The second method, getColumnClass(), tells the view which type of object will be displayed. This allows the JTable to display the data in a way that is most appropriate for the type of object that exists in that row. For instance, if I had a boolean value stored in my Widget class and informed my view that I would be returning a Boolean object to it, the JTable would display that boolean value as a check box instead of the word true or false.
What is returned from getColumnClass() does not match up with what is returned from the getValueAt() method. (This was originally done for clarity in my other article.) So to avoid any class casting exceptions, I correct the getValueAt() method:
public Object getValueAt(int row, int col) {
Widget widget = (Widget) datalist.get(row);
switch (col) {
case 0:
return widget.getName();
case 1:
return new Double(widget.getValue());
case 2:
return widget.getLocation();
case 3:
return new Integer(widget.getQuantity());
default:
return null;
}
}
The primary difference between this version of the getValueAt() method and the previous version is that the primitive values are now wrapped in their immutable classes instead of being wrapped in a String.
The final method, setValueAt(), handles changing the underlying values. This method passes in a generic object and lets me know which row and column the object is to be assigned. Knowing this, I can grab the correct widget from my ArrayList and drop it into a switch statement. Because I have already informed the JTable what type of object is in each column, I know that the JTable will pass the correct object type into this method. Therefore, it is safe to cast the value object to the object type that I require.
I can take this example one step further. If my Widgets were in fact stored in a database, I could also add the database code into the setValueAt() method. If I do this, however, I would want to shunt the database code off to a separate thread because this method is being called from the Event Thread.

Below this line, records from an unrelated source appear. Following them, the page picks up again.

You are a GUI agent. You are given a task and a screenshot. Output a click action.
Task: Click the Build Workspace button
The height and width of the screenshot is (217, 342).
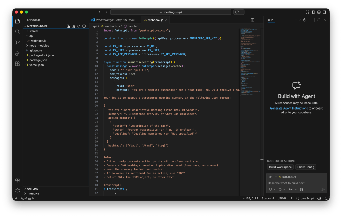280,167
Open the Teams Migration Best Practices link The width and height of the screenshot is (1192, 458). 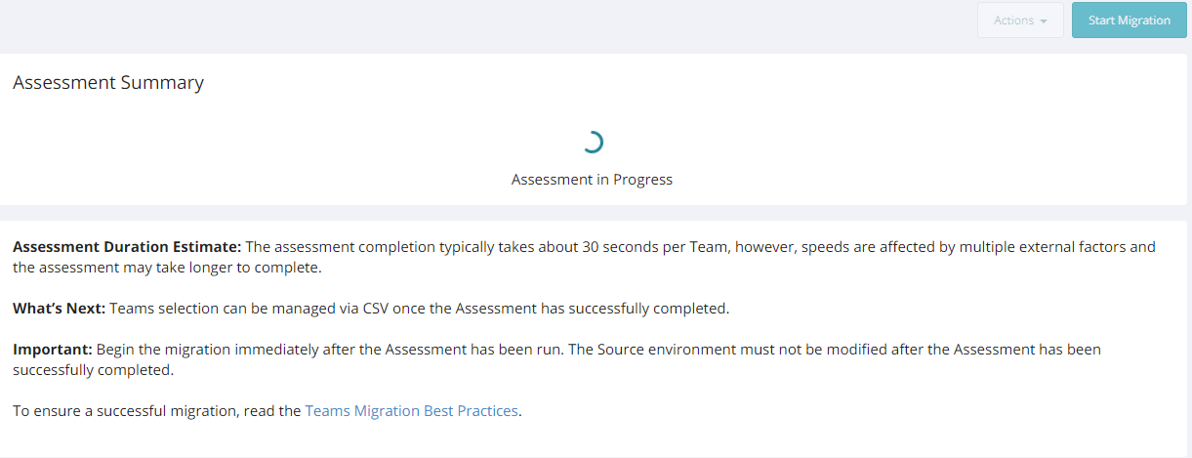tap(411, 411)
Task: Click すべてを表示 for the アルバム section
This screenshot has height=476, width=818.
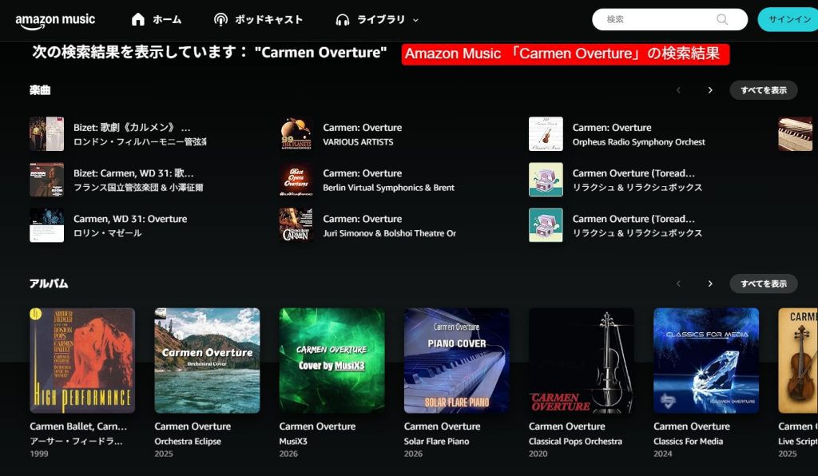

These simple changes allow my table model to be editable via a JTable. Additionally, I can add other methods into my table model so I can access this data without having to cast it out of the getValueAt() method. I can easily make the table model into a type of persistent storage if I want. In fact, in an EJB environment, the Widget objects could very easily be remote EJB references which would guarantee correct persistence.